Why You Should Understand Exposure
Simply put, a photo is an exposure; the more you understand about exposure, the better your photos will be.
Once you start to grasp what exactly aperture, shutter speed and ISO do to a photo, you’ll be able to master their use correctly and creatively. This post will teach you how to create the right exposure for a situation and the negative consequences of each exposure factor.
How an Exposure is Produced
There are 3 factors that, combined, produce an exposure but with each one lies potential problems that you may have to face:
The light passes through the aperture which determines how much light comes in.
Secondly: the shutter goes up to allow light onto the sensor/film.
I’ve written posts on all three of these factors that can be viewed by clicking the links but here’s some information to give you a basic overview:Aperture affects the depth of field Shutter speed determines whether there’s motion blur or freezing.
ISO produces digital noise/grain, in turn affecting the quality of the image.
All of this combines, producing an exposure like the one below.
The aperture is f/2.8 resulting in the shallow depth of field and soft feel to the photo.
The shutter speed is 1/100 of a second, allowing me to take the photo comfortably without motion blur.
The ISO is only 100 which has resulted in very little noise.
Getting the Correct Exposure Using Different Modes
Every modern camera has 1 or more light meter built into it, displayed on the screen similarly to the image above.
Different modes use this meter to automatically create the correct exposure; when the ‘needle’ is in the centre, the photo will be exposed correctly.
Aperture Priority will hold the needle in the centre (unless you’ve moved it manually) and as the aperture changes to allow more light in, the shutter speed changes proportionally to allow less light in, maintaining an even exposure.
The shutter priority mode does the same thing, just the other way round; as shutter speed is changed, aperture is automatically changed accordingly.
Manual mode allows you to change both aperture and shutter speed at the same time without conforming to a certain point on a light reader.
This mode is mostly used by more experienced photographers who want the extra control over a photo and know which settings to use in different circumstances.
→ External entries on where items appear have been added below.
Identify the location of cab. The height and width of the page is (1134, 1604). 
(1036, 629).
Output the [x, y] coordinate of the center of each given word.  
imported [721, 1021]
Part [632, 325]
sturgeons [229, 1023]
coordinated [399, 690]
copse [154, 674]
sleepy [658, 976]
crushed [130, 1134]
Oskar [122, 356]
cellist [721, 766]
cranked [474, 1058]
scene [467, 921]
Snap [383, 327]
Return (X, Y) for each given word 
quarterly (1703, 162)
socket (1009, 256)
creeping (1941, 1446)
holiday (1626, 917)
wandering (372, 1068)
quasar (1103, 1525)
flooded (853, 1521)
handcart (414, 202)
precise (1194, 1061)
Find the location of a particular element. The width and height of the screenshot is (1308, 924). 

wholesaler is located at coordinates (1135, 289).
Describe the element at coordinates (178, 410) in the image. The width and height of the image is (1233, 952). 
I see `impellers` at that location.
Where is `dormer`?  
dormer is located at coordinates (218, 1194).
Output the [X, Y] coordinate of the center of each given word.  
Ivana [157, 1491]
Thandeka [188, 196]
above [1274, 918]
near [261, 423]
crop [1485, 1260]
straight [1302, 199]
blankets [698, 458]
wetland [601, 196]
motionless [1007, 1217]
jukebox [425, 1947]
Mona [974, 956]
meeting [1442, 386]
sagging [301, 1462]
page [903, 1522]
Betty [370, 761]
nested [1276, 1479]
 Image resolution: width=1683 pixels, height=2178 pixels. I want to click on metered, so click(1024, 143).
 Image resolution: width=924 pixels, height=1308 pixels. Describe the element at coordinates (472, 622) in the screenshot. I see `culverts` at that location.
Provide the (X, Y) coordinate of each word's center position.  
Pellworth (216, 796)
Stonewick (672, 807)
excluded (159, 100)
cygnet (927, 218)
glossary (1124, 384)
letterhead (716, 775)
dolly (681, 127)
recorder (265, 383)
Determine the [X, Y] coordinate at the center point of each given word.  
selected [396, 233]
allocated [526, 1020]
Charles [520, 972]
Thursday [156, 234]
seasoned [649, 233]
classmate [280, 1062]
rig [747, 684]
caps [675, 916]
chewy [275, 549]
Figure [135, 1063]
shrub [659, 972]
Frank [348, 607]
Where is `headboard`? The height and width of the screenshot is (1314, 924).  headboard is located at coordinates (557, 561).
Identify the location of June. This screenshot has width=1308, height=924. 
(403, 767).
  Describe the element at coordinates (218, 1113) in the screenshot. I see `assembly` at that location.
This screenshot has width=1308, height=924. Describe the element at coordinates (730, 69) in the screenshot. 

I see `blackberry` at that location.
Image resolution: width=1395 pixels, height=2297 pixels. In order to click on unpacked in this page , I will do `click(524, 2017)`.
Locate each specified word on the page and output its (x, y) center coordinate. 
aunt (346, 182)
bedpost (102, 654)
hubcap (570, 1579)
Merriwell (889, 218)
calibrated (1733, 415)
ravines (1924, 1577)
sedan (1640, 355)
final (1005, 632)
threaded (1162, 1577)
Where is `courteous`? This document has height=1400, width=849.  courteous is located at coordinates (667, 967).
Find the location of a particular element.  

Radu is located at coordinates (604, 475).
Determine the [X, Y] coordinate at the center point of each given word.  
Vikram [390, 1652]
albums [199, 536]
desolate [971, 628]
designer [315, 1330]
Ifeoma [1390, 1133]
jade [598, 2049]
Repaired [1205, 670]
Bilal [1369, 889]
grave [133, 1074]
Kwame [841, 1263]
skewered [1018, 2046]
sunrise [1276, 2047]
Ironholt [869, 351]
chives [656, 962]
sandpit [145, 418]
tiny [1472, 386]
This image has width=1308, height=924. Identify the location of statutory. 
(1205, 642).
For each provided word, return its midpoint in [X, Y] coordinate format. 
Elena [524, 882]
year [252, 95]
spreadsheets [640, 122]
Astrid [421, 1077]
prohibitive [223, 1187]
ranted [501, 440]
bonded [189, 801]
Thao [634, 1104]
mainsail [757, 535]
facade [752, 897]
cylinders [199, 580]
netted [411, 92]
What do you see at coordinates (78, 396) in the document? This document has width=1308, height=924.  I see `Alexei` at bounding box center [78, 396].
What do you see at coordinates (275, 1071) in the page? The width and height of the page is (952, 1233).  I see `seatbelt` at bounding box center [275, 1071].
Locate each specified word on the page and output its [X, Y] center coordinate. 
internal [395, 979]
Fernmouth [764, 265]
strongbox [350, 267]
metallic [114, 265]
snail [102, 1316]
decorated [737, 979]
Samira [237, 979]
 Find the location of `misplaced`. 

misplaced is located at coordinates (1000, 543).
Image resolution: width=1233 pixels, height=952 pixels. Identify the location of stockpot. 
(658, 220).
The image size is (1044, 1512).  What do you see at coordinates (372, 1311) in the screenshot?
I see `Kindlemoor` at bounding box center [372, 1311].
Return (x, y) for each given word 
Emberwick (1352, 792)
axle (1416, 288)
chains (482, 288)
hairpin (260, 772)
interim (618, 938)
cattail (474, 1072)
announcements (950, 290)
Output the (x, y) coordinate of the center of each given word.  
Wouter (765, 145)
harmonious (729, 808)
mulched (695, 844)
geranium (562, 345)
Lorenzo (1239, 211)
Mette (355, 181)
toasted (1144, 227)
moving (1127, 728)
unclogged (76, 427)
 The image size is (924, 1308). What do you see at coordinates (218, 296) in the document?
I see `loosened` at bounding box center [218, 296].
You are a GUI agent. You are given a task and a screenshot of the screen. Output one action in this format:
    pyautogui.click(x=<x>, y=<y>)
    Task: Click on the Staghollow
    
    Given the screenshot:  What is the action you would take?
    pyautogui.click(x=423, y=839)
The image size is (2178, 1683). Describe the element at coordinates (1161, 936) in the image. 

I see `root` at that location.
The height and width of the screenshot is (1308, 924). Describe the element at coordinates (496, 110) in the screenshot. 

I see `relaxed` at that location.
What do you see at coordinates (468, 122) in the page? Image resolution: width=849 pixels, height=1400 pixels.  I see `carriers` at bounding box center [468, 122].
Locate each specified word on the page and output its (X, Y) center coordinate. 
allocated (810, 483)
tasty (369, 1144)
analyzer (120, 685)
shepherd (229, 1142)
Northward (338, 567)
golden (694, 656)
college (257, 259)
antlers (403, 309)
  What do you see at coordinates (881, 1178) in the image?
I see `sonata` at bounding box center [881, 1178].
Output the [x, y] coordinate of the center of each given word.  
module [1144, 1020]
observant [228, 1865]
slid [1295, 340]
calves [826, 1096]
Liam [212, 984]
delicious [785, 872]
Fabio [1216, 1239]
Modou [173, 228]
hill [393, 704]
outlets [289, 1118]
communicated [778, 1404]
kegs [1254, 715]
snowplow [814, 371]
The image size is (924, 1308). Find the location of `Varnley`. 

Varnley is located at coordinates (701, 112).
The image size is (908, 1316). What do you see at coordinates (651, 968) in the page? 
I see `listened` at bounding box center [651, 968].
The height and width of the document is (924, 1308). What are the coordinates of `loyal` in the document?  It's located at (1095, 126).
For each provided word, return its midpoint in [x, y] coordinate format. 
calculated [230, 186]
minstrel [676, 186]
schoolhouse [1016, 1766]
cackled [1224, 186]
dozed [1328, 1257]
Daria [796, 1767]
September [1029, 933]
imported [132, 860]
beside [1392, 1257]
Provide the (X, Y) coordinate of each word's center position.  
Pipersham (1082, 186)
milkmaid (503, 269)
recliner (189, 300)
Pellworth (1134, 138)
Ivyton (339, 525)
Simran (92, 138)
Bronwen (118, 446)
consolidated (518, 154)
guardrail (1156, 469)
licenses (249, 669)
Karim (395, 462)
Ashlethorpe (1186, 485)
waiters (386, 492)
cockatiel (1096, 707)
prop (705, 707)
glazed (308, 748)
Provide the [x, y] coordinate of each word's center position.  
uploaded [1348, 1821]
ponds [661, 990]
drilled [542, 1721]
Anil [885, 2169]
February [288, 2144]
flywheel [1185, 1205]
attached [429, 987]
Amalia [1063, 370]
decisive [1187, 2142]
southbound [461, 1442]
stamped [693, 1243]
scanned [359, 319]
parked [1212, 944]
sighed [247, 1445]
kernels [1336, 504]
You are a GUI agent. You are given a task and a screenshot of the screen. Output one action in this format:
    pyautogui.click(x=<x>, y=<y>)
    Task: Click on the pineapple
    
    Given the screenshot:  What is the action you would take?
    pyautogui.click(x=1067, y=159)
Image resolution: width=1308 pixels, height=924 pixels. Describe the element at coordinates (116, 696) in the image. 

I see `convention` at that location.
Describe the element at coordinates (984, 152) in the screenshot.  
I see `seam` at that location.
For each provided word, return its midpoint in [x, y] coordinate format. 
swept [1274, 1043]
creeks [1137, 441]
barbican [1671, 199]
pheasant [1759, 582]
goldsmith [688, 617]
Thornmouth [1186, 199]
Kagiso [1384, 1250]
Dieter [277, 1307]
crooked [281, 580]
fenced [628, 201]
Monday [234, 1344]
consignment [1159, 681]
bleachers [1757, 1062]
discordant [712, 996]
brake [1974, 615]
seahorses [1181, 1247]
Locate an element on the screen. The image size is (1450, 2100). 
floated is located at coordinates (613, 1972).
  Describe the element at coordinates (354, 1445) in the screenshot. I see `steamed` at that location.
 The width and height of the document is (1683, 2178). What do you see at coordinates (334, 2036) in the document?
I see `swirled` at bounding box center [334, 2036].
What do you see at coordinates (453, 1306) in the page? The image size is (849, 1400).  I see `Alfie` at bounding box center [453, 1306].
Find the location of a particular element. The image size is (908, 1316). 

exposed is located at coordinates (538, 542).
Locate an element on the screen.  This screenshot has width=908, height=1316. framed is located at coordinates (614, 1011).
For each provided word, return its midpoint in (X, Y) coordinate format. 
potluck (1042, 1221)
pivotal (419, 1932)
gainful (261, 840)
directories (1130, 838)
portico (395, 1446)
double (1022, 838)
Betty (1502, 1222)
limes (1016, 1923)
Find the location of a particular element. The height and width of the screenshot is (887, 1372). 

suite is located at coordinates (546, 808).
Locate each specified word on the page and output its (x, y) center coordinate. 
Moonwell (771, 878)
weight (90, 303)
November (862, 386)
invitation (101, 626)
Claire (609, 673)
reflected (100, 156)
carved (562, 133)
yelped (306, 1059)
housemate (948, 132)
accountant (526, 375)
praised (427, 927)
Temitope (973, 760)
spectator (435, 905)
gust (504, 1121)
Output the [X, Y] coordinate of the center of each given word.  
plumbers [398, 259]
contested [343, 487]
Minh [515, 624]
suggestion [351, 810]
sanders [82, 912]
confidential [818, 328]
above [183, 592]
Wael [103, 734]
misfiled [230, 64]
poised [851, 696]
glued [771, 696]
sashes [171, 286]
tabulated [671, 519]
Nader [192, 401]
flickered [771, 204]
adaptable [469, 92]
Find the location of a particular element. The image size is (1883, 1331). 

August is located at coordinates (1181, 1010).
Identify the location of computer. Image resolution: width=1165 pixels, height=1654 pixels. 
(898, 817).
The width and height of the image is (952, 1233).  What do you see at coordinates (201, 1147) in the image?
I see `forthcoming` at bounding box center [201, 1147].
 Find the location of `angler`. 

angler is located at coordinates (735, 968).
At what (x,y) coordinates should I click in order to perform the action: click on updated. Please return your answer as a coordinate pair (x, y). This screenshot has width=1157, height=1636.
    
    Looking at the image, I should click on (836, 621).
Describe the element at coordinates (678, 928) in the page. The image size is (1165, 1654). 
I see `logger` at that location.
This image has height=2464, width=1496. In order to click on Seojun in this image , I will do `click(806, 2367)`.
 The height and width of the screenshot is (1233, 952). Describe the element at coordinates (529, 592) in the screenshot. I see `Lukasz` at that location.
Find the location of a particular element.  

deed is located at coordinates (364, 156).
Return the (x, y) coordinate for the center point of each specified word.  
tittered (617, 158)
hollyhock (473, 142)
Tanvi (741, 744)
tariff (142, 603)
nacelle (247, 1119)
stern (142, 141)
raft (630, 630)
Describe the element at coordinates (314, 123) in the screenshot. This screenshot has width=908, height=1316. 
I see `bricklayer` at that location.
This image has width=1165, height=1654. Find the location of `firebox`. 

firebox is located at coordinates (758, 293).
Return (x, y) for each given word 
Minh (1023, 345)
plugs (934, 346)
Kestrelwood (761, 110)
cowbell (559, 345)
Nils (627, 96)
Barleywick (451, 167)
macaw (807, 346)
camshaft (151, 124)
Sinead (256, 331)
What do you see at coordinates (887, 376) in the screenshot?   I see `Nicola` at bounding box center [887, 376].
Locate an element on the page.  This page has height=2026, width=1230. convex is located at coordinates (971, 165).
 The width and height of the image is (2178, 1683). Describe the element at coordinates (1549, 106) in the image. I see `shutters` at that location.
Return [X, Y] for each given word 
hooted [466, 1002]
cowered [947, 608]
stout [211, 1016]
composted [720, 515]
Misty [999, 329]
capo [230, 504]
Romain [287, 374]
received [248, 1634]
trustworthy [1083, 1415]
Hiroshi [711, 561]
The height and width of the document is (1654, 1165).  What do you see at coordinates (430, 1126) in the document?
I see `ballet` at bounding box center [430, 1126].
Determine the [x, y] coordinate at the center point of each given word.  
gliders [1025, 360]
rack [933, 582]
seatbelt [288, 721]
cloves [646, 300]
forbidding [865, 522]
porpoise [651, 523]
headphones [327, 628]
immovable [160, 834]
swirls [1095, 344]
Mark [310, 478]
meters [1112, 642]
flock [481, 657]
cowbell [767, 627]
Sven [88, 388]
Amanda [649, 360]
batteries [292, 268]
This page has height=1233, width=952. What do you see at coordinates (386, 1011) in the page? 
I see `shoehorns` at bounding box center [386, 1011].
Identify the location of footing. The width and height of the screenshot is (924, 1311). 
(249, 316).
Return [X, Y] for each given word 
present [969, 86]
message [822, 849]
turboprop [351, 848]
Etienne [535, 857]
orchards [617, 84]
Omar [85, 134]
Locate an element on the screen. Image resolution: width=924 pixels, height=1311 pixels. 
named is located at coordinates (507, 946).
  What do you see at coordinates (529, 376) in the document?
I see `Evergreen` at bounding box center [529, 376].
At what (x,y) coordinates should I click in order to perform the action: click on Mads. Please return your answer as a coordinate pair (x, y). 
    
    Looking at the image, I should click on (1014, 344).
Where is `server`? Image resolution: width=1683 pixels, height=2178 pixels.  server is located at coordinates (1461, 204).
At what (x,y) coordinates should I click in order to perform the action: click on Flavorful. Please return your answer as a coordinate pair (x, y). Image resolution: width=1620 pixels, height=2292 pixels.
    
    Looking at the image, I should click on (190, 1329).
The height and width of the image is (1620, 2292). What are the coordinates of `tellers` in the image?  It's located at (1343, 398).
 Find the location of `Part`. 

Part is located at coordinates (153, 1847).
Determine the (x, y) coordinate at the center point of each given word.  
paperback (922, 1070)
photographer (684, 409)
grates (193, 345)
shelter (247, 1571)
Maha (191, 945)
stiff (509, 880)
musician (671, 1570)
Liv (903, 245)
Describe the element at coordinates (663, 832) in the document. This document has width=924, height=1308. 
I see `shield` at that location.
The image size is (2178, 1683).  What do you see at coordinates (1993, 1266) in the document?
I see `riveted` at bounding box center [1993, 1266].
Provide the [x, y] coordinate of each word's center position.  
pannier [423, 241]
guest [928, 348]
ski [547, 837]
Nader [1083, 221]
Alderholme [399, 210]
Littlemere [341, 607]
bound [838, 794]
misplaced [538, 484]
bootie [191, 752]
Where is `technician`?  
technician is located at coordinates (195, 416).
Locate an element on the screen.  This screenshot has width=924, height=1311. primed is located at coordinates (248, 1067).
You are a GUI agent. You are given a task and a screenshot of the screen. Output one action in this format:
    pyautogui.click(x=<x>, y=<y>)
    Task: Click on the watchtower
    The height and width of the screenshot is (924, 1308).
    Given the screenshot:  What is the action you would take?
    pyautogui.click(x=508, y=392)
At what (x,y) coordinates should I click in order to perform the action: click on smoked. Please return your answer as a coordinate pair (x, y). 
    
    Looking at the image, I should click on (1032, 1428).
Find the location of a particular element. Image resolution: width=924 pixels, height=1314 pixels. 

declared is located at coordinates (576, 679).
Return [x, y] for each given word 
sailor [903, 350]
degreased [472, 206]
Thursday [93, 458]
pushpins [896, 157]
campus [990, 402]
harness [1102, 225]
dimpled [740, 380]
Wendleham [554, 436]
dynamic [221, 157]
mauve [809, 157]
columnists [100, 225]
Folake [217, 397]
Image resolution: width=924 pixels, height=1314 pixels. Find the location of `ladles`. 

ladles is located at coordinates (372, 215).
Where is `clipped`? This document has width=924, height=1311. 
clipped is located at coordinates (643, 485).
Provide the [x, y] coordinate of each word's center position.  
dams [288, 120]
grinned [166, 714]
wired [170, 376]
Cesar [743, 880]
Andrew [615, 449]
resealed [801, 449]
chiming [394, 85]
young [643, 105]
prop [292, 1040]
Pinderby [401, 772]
The light reader stills moves to indicate how exposed the photo will be, helping the photographer.
Different Exposure Conditions
The photo below has excellent lighting conditions allowing you to use fast settings on your camera. It was taken at 1/250 of a second, an aperture of f/14 and ISO 100.
Photos of scenes at night are best taken using a tripod, this allows you to create long exposures and play with the light without producing blur. The photo below was taken using a 30 second exposure, a wide aperture of f/4.5 and an ISO of 400.
I regularly use a flash indoors, bouncing it off a wall or ceiling to create a more natural effect. The settings used below were 1/50 of a second, f/7.1 and ISO400 with a flash bouncing of the ceiling.
Due to the lighting conditions at an event and inability to use flash, you usually have to boost your ISO. Artists tend to move around a lot on state so you have to use a fast shutter speed as well.
This results in a wide aperture with a narrow depth of field, a high ISO, and some pretty cool lighting conditions like in the photo below taken at 1/160, f/2.8 and ISO1600.